Perjalanan ke rumah sakit pun membutuhkan waktu 10 menit dan hingga akhirnya mereka sampai di tempat tujuan. Para perawat medis yang lain segera membantu keempat medis yang tadi membawa Ello ke rumah sakit saat melihat pasien sudah sampai, selesai itu gadis malang itu pun dibawa ke ruang gawat darurat.

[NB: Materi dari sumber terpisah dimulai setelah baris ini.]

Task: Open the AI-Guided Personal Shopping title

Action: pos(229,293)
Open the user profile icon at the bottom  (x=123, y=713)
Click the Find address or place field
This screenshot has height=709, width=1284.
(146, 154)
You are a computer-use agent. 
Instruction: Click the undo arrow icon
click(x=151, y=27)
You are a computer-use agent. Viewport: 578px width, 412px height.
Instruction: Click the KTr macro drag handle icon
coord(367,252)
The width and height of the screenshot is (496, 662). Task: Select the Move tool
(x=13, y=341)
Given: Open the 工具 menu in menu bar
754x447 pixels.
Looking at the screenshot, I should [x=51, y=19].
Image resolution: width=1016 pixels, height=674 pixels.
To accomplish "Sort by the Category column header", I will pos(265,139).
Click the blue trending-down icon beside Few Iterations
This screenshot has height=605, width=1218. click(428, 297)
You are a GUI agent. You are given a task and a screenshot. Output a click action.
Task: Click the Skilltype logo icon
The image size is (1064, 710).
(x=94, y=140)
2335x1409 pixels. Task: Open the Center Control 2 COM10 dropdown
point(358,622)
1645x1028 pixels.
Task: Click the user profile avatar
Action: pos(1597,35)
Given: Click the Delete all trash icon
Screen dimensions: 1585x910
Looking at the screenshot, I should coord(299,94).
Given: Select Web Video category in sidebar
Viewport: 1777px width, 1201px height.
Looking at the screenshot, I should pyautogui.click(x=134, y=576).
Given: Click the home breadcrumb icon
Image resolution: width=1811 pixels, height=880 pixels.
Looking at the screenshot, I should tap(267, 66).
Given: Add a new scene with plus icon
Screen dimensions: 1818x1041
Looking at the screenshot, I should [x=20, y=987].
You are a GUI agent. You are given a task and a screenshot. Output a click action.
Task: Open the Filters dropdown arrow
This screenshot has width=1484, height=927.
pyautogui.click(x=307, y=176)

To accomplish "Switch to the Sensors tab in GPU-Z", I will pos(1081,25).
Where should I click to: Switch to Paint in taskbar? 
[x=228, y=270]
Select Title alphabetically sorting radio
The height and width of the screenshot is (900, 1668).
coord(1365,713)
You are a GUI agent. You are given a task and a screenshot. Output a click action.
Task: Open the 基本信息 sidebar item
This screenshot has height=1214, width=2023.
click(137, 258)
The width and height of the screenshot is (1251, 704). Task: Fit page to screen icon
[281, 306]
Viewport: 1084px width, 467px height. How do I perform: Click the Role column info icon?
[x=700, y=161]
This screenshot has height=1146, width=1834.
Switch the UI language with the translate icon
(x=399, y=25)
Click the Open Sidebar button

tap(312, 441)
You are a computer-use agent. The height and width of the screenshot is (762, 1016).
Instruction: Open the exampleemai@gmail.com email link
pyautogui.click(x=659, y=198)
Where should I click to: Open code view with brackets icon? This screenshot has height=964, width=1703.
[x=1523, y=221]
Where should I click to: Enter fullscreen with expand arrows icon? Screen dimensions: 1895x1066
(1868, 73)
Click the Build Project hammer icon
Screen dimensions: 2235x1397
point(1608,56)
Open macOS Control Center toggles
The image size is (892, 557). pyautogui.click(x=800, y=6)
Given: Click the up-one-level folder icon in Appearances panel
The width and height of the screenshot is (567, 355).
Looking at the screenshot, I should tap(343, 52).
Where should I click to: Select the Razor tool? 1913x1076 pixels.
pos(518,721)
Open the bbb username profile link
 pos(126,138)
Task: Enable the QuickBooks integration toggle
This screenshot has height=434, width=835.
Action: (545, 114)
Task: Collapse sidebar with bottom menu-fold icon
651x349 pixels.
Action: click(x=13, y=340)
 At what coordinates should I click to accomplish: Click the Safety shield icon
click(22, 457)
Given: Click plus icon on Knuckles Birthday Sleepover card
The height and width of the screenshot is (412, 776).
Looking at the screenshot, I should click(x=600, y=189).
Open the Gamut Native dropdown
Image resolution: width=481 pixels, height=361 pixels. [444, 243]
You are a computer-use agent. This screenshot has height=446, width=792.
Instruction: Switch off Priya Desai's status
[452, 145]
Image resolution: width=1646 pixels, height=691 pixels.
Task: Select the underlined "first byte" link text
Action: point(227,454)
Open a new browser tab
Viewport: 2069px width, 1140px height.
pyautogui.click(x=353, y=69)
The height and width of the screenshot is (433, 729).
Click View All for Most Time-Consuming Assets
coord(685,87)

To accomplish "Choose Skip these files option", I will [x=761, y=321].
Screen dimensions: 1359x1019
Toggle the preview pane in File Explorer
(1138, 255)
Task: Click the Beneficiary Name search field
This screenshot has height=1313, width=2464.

Dokter pun datang dan memeriksa kondisi Ello setelah memeriksa kondisi Ello. Dokter tersebut menarik nafasnya dalam-dalam dan menatap Ello yang masih terbaring lemas di bawah sana yang belum menyadarkan dirinya juga.

Sebenarnya Ello sudah mulai sadar namun, kepalanya masih pusing dan ia malu membuka kedua matanya melihat dokter yang sepertinya tahu apa yang terjadi pada dirinya.

"Kalian menemukan gadis ini di mana?" tanya dokter tersebut pada dua dari empat tim medis yang membawa Ello tadi dari jalanan saat mereka juga yang kebetulan membantu dokter itu untuk mengobati pasien.

"Kami membawanya dari jalanan karena tadi ia terdapat pingsan. Tadi kami diberitahu oleh warga setempat terdekat disini dok, yang melihat Dia pingsan di jalanan umum," jawab tim medis itu dengan jujur.

"Hem..." dokter berdehem sebentar sambil menarik nafasnya dalam-dalam.

"Gadis ini baru saja mendapat pelecehan dan tidak cuma satu orang sepertinya lebih dari itu. Lebih parah dia keguguran akan kandunganya yang baru berjalan dua minggu," papar dokter tersebut kembali menatap Ello yang masih berpura-pura pingsan dengan penuh belas kasihan pada Ello.

Dua perawat dan yang lain ada di ruang gawat darurat kaget menutup mulut mereka sambil menatap tubuh Ello dengan rasa iba dan kasihan.

"Ya Tuhan sungguh malang nasibmu anak cantik," pinta perawat yang satu kasihan pada Ello akan hal yang Dia alami.

Sedangkan Ello yang mendengar ucapan dokter menahan sakitnya lagi, nasib buruk harus ia terima untuk kesekian kali. Hari yang penuh dengan masalah dalam kehidupanya Ingin ia berteriak saat itu namun, ia tidak bisa. Ia hanya bisa menahan luka yang berulang-ulang dinodai dengan kenyataan pahit yang harus ia terima ini.

Sungguh kejamnya takdir pada wajah malang ini luka yang tidak bisa ia jelaskan dengan kata-kata, Gadis itu meremas jari jemarinya dengan sangat kuat menarik kain sprey yang ada di kasur namun air mata tidak pernah menetes sedikit pun. Walau sebenarnya ia ingin menangis saat itu juga.

***** Skip.

Di sisi lain Seli sadar dari pingsanya. Di mana saat ia harus menghadapi kenyataan Ibunya dibakar hidup-hidup oleh warga setempat dengan rumahnya.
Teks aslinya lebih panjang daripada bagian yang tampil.